中文摘要：

目的：研究肺癌患者外周血（PBMC）及肿瘤浸润淋巴细胞（TIL）中CD4^＋ CD25^high Foxp3^＋调节性T细胞（Treg）的比例改变，探讨其在抗肿瘤免疫中的调节作用。方法：分离肺癌患者PBMC及TIL，FACS分析CD4^＋／CD8^＋T细胞的比值及CD4^＋ CD25^highT细胞占CD4^＋T细胞的比例。Real-time PCR检测Treg特异性转录因子Foxp3基因在PBMC及TIL中的表达。结果：肺癌患者PBMC及TIL中CD4^＋／CD8^＋比值降低；而CD4^＋ CD25^high T细胞在CD4^＋T细胞中所占比例升高；Foxp3基因仅在TIL中高表达，而在PBMC中低或不表达，表明肿瘤局部的CD4^＋ CD25^high T细胞主要是CD4^＋ CD25^high Foxp3^＋ Treg。结合临床资料分析显示Treg在肺腺癌比例较高。结论：CD4^＋ CD25^high Foxp3^＋ Treg在肺癌患者肿瘤浸润淋巴细胞中明显升高，可能与其通过细胞与细胞间接触抑制CD8^＋T细胞的杀伤效应，最终发挥免疫抑制效应相关。

英文摘要：

Objective：To study whether the change of CD4^＋ CD25^high Foxp3^＋ Treg cells in lung cancer patients influences the immune response and is associated with the tumor development. Methods： Lymphocytes isolated from blood and tumor mass of lung cancer patients were analyzed for the ratio of CD4 ^＋ vs CD8 ^＋ T cells and the proportion of CD4^＋ CD25^high T cells by flow cytometry, lymphocytes from health adults were served as control.
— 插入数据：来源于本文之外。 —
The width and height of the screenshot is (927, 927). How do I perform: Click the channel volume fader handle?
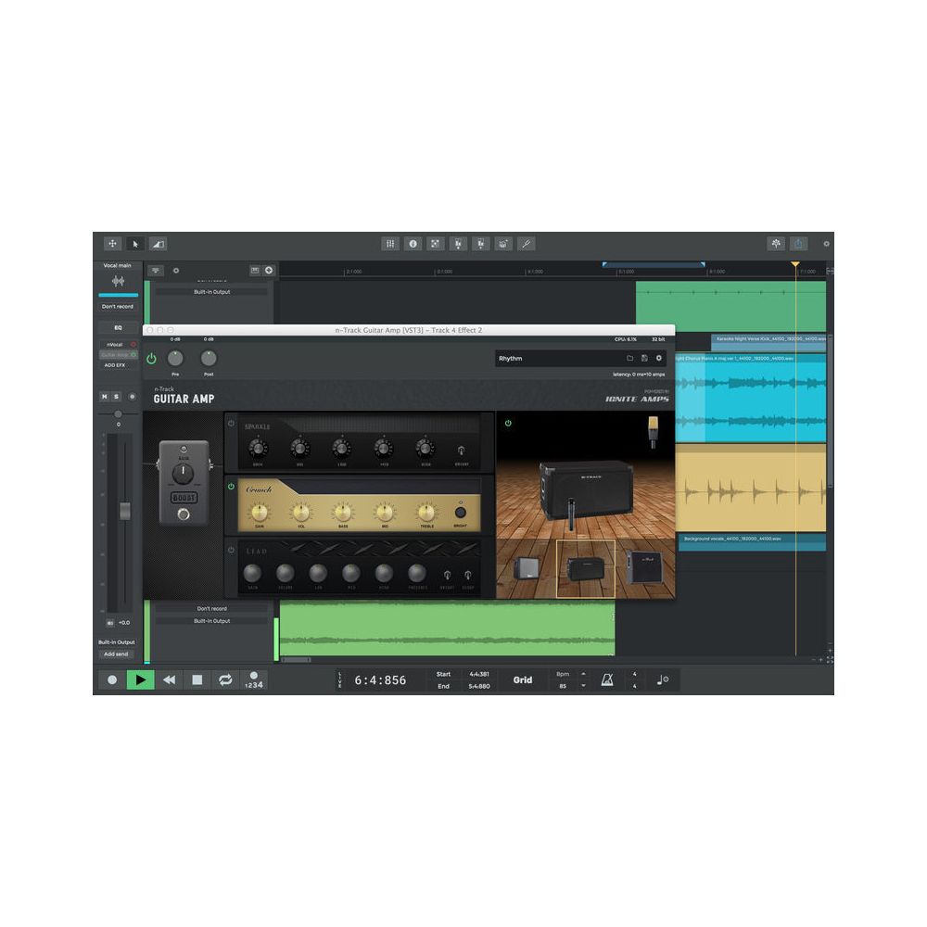124,511
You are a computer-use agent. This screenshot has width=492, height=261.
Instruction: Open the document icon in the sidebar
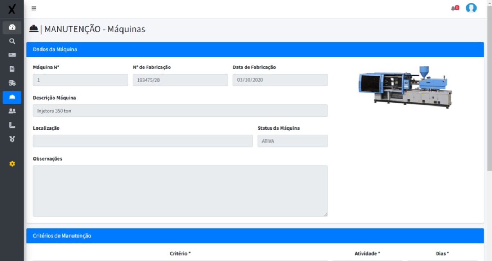pos(12,69)
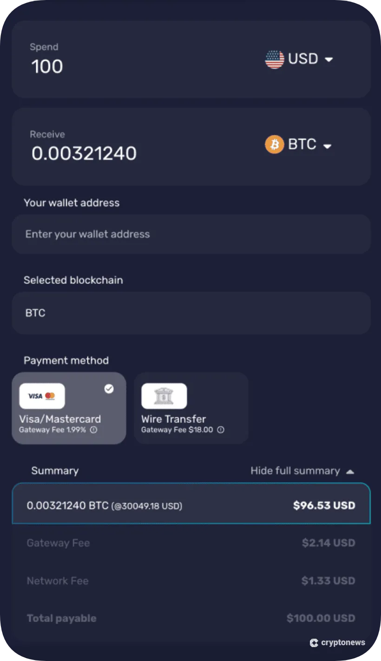The width and height of the screenshot is (381, 661).
Task: Collapse the summary via Hide full summary chevron
Action: point(351,471)
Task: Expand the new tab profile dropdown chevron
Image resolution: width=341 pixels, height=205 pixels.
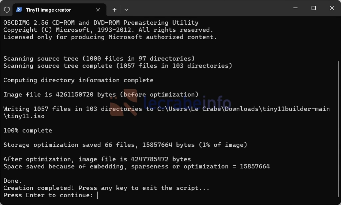Action: point(126,10)
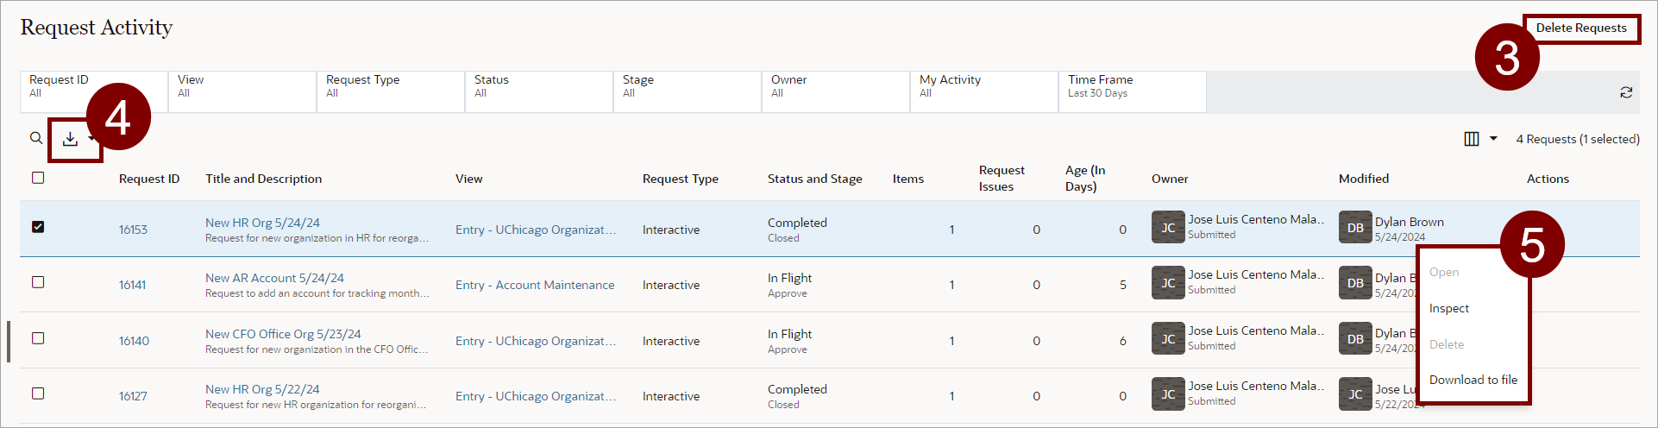This screenshot has height=428, width=1658.
Task: Select Download to file menu option
Action: (x=1473, y=380)
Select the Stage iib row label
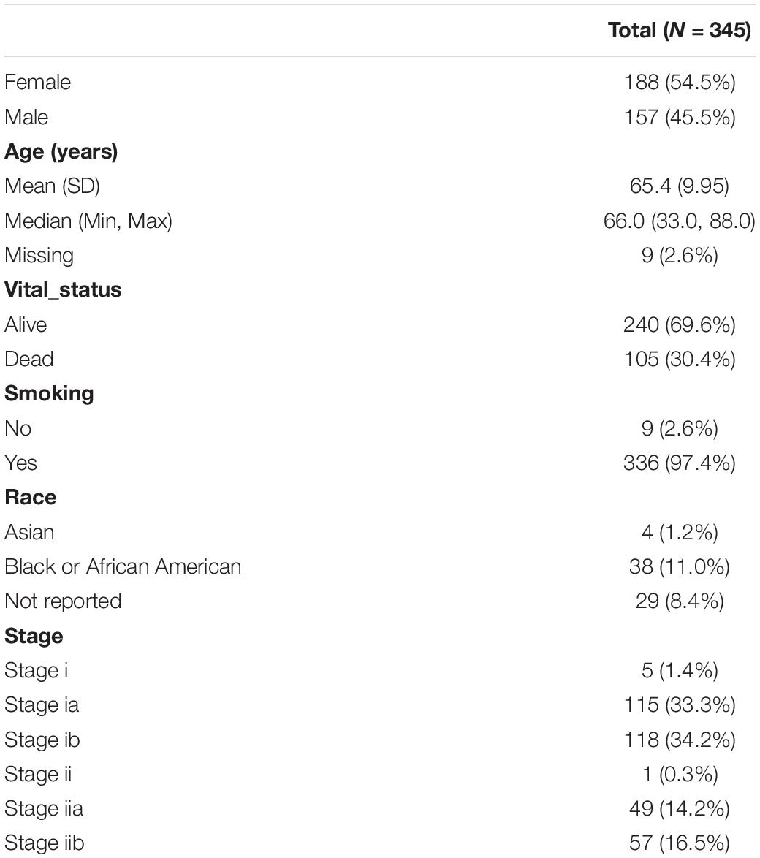The width and height of the screenshot is (760, 858). click(x=45, y=843)
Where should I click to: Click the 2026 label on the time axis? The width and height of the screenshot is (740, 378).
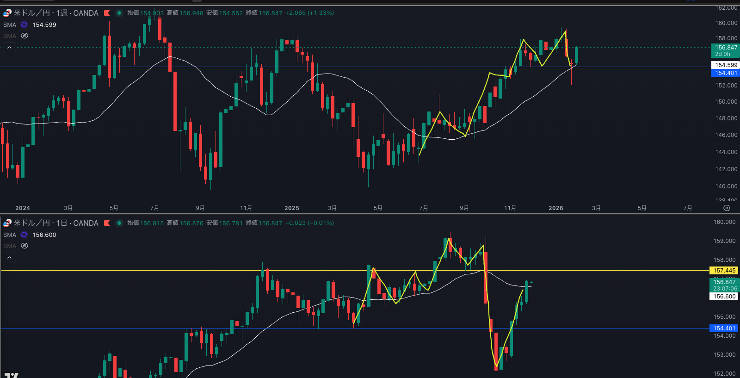(x=555, y=208)
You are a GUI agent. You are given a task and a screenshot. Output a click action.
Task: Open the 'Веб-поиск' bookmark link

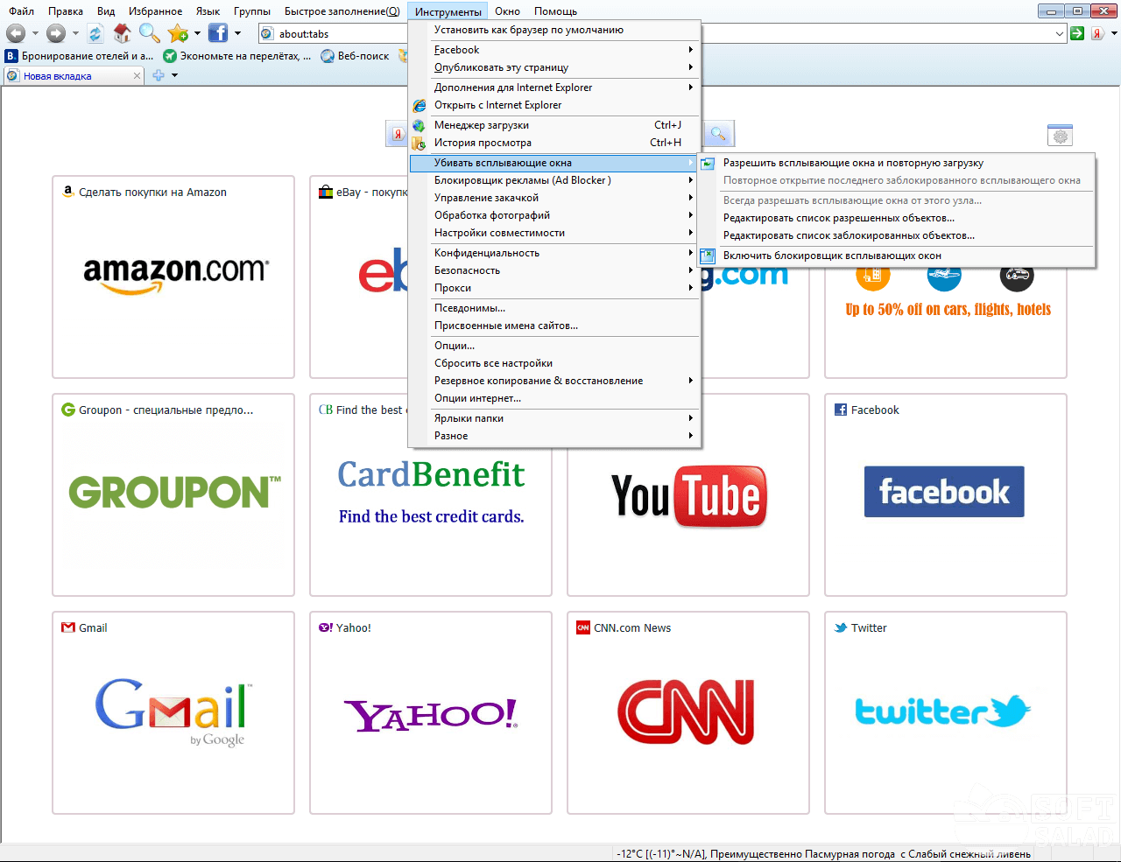(363, 56)
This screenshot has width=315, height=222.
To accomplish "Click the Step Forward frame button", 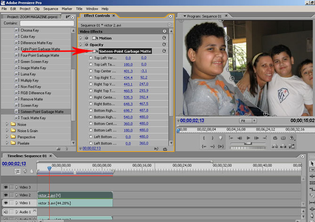I will click(257, 138).
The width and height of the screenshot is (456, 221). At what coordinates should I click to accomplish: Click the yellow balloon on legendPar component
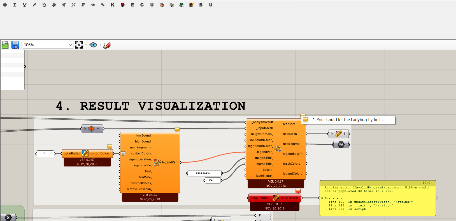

The mRNA expression of Foxp3 which is the specific marker of T regular ceils, was detected by real-time PCR. Results： Compared to the control, a decreased ratio of CD4 ^＋ vs CD8 ^＋T ceils and an increased proportion of CD4 ^＋ CD25^high T cells were observed in PBMC and tumor infiltrated lymphocytes（TILs） of lung cancer patient. However, the Foxp3 expression was greatly increased only in the TILs, indicating more CD4^＋ CD25^high Foxp3 ^＋Treg cells aggregated in the tumor mass. Combined with clinical information, data showed that enhanced proportion of CD4^＋ CD25^high Foxp3 ^＋ Treg ceils is associated with the pathologic classification of lung cancer. Conclusion：The proportion of CD4^＋ CD25^high Foxp3 ^＋ Treg ceils was increased in lung cancer patients, which consequently resulted in the inhibition of immune response and tumor development.